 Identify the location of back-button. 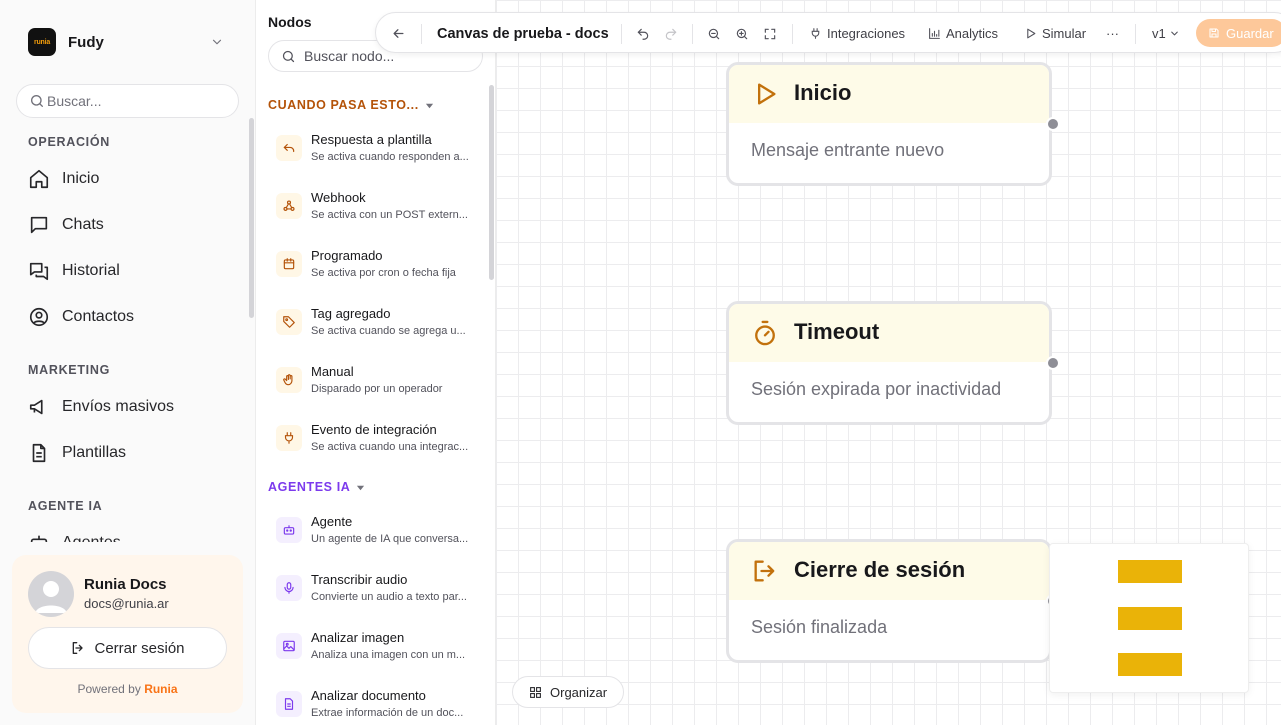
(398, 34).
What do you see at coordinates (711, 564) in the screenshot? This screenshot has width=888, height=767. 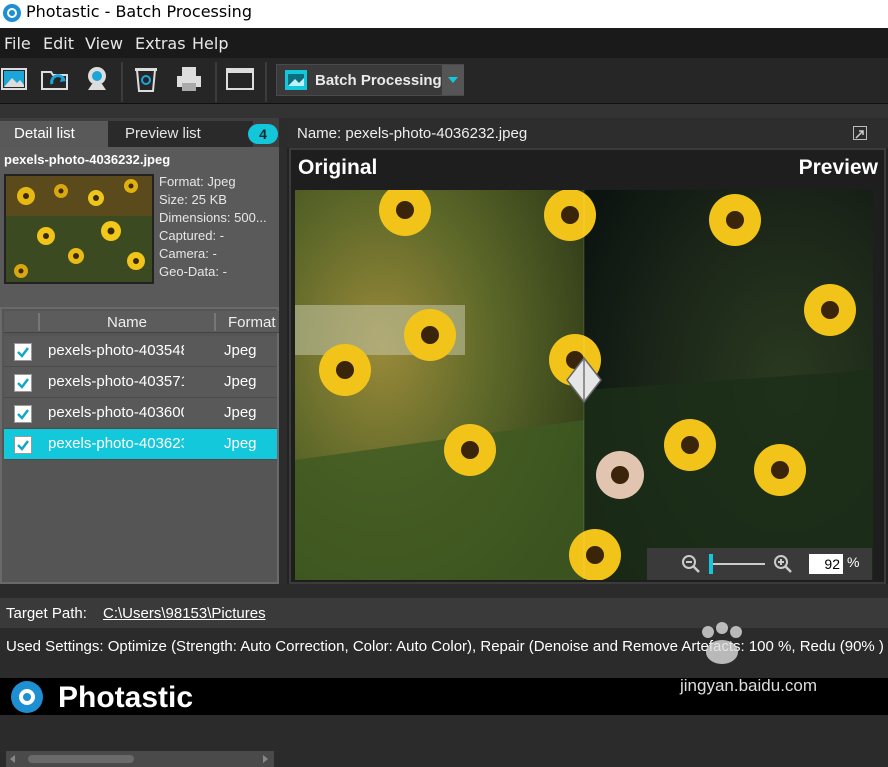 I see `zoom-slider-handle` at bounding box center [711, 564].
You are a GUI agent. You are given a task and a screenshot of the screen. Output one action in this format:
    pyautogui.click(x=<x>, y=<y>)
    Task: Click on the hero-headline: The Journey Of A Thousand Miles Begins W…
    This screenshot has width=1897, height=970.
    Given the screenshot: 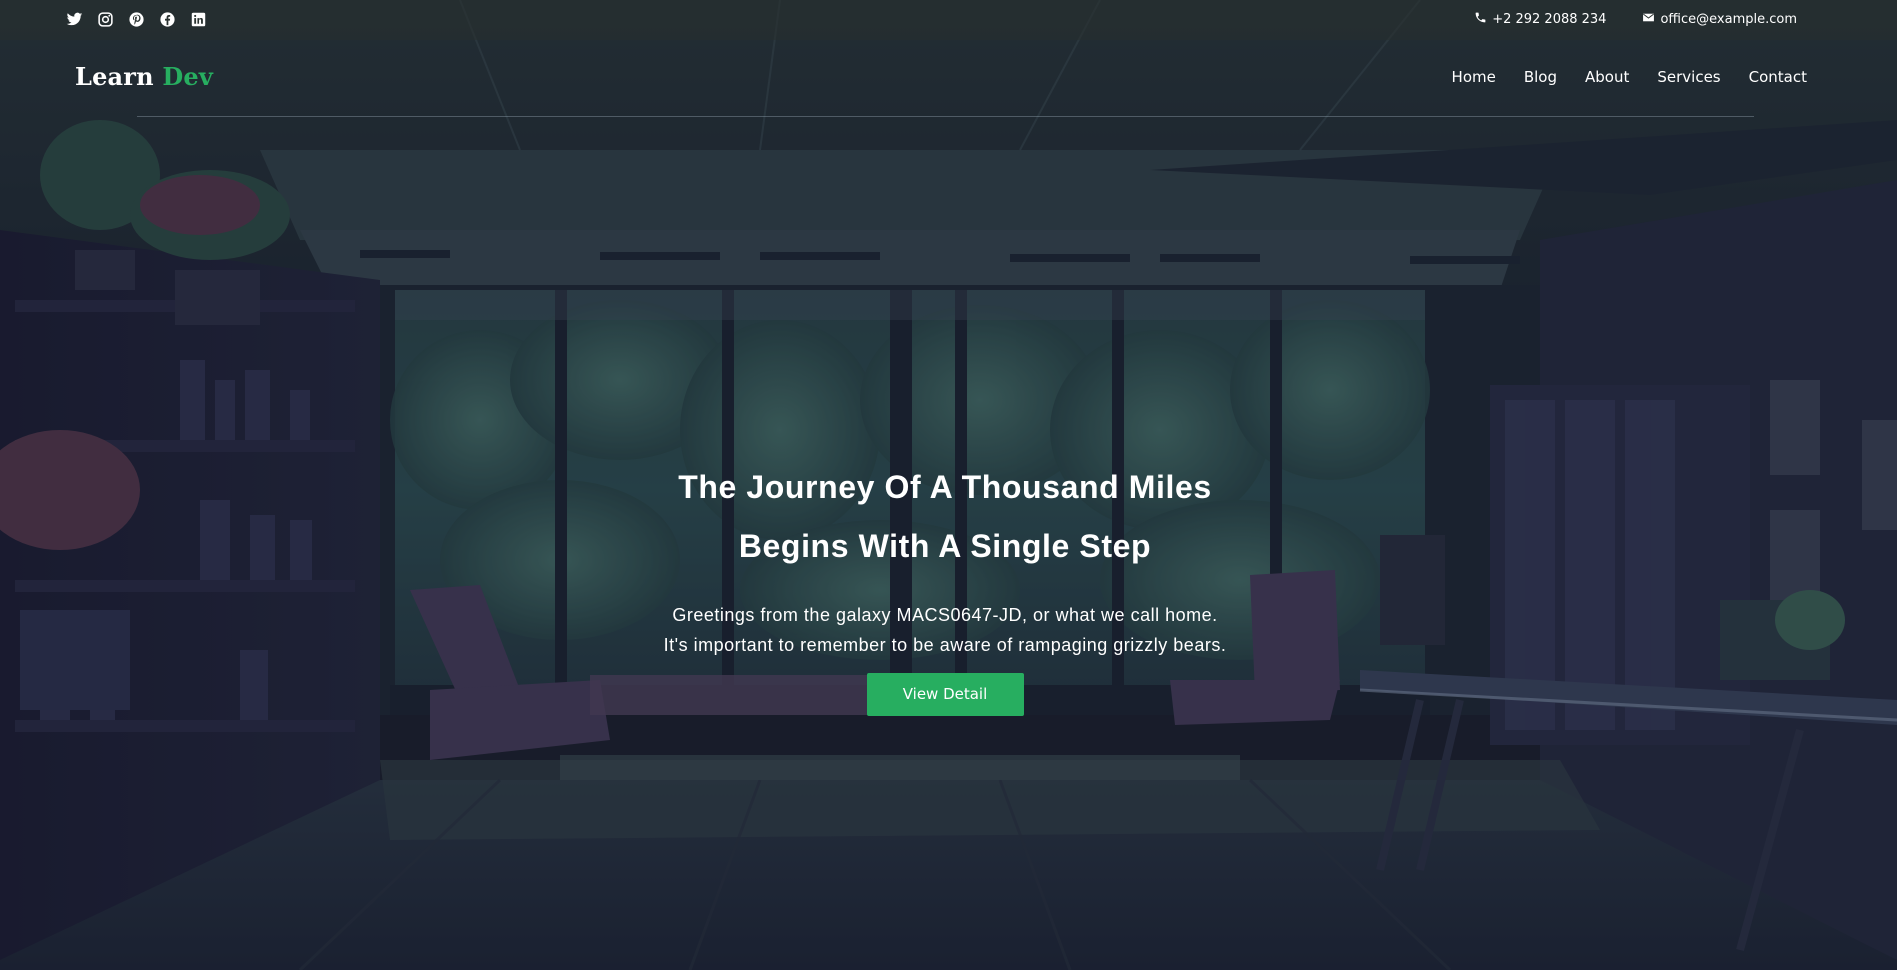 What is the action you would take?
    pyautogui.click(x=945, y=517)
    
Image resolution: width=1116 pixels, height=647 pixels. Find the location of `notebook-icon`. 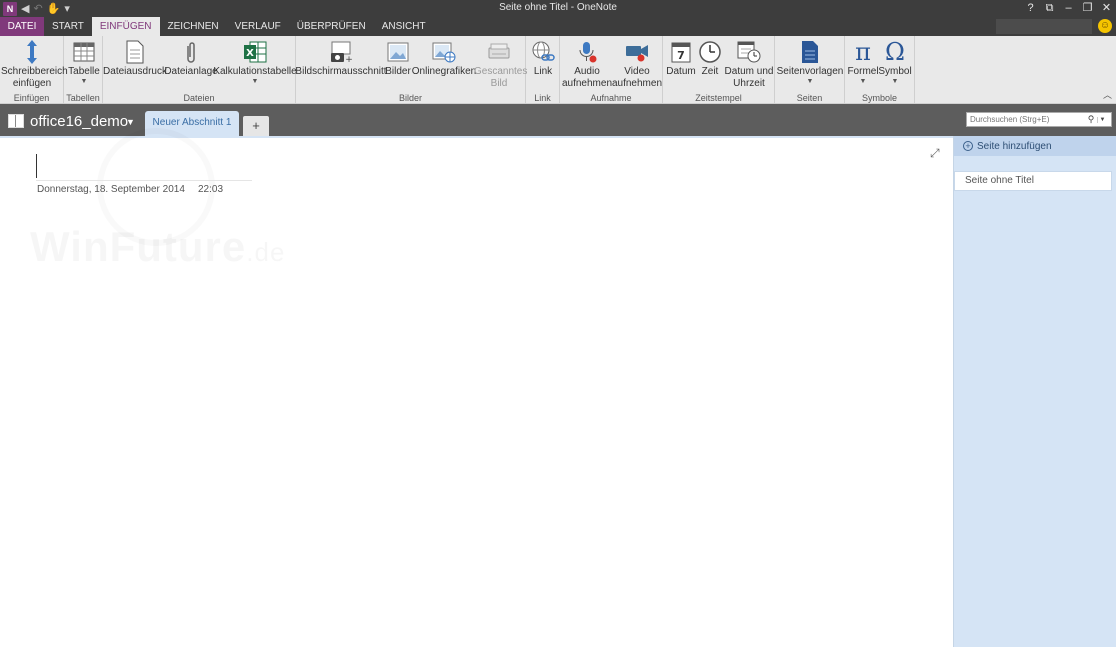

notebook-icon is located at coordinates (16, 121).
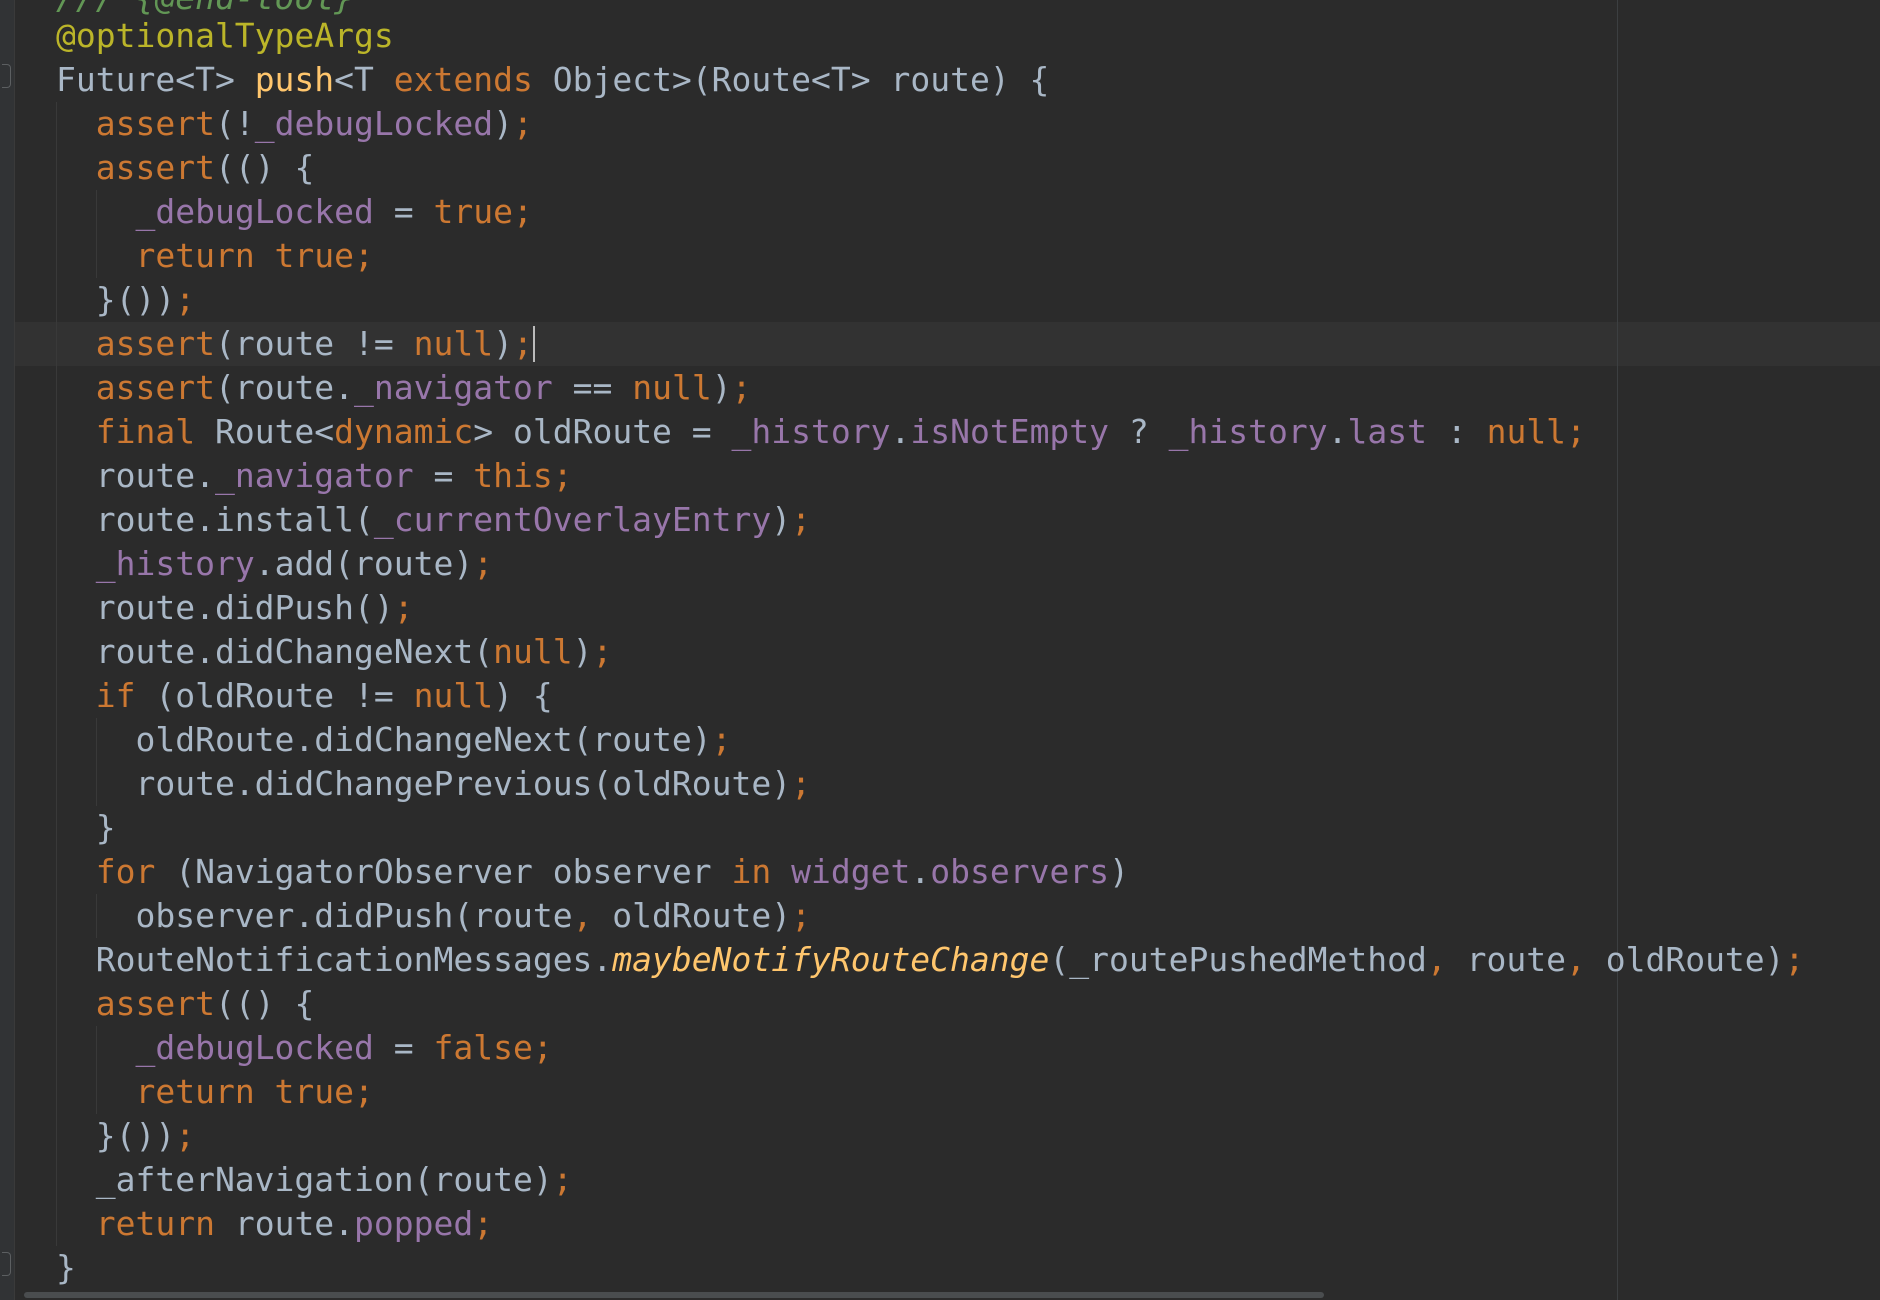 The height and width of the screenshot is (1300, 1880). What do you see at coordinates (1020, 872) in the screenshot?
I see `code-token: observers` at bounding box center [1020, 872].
· · · · ·
_Exercise brief:_ Rewrite the records from the line with "Image resolution: width=1116" through the end of the records, swapping "location" for "position" and changing nothing else. Omit the pictures.

_Response box:_
Image resolution: width=1116 pixels, height=647 pixels. Find the position of `notebook-icon`. 

notebook-icon is located at coordinates (16, 121).
 The height and width of the screenshot is (1300, 1880). What do you see at coordinates (1020, 872) in the screenshot?
I see `code-token: observers` at bounding box center [1020, 872].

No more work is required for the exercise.